NCAA opens door to championships in states with sports bets
By RALPH D. RUSSO
The NCAA is opening a door for states with legalized sports gambling to host NCAA championship events and officials in Nevada are already set to get in the game as soon as they can.
The governing body for college sports on Thursday announced a "temporary" lifting of a ban that prevented events like college basketball's NCAA Tournament from being hosted in states that accept wagers on single games. The move comes three days after the Supreme Court overturned a federal law that barred most states from allowing gambling on professional and college sporting events.
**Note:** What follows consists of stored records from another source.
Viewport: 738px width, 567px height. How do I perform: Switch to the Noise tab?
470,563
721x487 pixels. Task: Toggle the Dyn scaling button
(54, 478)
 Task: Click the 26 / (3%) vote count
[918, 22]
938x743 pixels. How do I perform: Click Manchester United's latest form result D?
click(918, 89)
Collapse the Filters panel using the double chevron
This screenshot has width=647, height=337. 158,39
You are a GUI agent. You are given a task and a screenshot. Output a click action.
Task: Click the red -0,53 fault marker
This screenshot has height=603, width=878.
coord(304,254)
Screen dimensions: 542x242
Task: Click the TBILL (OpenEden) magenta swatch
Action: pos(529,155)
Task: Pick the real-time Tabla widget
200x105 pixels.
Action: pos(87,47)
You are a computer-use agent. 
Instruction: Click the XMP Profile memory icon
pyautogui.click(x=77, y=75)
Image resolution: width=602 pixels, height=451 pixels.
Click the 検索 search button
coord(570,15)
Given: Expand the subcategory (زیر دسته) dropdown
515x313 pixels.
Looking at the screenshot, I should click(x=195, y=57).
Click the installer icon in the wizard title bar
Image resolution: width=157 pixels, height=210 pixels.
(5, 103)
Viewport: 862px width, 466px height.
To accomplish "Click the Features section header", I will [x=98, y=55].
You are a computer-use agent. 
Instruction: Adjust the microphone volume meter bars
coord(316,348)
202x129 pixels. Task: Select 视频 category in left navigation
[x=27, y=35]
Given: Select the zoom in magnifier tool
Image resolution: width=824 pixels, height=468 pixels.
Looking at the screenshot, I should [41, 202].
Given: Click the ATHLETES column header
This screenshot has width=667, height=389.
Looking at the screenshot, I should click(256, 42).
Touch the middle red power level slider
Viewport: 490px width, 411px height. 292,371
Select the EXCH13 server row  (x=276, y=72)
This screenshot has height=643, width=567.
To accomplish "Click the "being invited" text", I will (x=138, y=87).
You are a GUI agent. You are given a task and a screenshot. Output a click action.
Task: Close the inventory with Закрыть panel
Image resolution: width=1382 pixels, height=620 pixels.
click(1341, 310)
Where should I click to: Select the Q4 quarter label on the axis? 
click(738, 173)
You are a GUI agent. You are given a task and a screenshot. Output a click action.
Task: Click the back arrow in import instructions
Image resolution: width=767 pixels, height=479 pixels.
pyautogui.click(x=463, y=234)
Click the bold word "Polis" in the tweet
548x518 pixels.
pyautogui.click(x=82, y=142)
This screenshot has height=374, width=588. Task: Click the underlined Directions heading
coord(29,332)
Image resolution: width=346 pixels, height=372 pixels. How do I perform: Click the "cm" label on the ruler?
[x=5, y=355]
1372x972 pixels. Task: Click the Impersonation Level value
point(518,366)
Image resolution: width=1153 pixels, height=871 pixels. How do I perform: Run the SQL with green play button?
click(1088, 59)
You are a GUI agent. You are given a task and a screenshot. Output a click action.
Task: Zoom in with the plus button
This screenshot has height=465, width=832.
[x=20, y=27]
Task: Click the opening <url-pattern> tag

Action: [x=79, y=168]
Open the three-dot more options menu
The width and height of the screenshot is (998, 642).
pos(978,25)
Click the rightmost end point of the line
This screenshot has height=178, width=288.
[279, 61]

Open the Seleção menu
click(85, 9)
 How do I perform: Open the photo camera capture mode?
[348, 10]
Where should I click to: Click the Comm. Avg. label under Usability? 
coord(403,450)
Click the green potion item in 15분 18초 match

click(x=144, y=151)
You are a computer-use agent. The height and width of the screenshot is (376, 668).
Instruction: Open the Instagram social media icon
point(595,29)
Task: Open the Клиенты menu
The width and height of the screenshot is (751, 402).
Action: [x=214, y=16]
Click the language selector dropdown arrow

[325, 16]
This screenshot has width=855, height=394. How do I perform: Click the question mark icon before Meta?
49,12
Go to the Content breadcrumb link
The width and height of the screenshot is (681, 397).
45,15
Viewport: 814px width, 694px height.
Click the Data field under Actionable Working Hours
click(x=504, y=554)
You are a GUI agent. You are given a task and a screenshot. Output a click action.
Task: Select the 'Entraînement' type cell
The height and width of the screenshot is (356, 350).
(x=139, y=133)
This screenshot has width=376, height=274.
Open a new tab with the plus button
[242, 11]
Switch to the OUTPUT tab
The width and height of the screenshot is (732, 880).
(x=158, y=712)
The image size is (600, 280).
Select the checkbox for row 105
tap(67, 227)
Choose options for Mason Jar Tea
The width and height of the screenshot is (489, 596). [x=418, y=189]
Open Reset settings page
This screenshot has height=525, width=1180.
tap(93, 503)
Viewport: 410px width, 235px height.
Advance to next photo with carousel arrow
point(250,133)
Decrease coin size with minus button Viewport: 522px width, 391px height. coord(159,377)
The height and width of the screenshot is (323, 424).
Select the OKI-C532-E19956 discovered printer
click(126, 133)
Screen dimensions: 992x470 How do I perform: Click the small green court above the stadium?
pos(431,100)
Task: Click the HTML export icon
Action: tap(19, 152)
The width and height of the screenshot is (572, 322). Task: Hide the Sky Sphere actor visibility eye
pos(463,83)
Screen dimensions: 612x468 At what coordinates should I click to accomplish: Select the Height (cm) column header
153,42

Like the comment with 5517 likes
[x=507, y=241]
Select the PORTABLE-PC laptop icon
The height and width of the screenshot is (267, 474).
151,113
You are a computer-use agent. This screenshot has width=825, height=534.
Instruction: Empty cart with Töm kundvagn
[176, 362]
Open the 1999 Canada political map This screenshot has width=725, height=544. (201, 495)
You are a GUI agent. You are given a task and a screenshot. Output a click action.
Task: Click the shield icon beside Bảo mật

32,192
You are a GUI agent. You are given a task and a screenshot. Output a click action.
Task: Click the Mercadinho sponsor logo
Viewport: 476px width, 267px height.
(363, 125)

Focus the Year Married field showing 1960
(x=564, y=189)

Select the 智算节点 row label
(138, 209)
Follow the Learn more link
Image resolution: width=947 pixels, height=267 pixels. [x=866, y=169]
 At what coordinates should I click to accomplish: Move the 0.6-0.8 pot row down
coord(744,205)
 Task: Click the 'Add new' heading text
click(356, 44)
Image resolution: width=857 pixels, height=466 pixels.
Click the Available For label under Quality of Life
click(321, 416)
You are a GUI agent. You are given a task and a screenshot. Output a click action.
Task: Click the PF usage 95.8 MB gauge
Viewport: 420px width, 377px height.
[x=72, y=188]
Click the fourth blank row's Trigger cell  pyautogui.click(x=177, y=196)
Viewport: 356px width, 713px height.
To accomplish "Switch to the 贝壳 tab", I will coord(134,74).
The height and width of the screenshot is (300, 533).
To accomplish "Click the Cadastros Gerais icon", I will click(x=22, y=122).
"On Monday we contacted the Mountain West Conference, our NCAA colleagues, we also spoke with our local and regional leaders. It's our intent to present competitive bids for national events, and we want to be aggressive in that space," UNLV athletic director Desiree Reed-Francois said. "We know that Las Vegas as a community, we have a proven track record of success in hosting large scale events."
NCAA President Mark Emmert said the board of governors will consider permanently revising its policy at future meetings. But the NCAA said it will not change its rules that prohibit gambling on sports by athletes and all athletic department employees, including coaches.
Emmert also is calling for federal regulations of sports gambling, joining the NFL, NBA and other leagues.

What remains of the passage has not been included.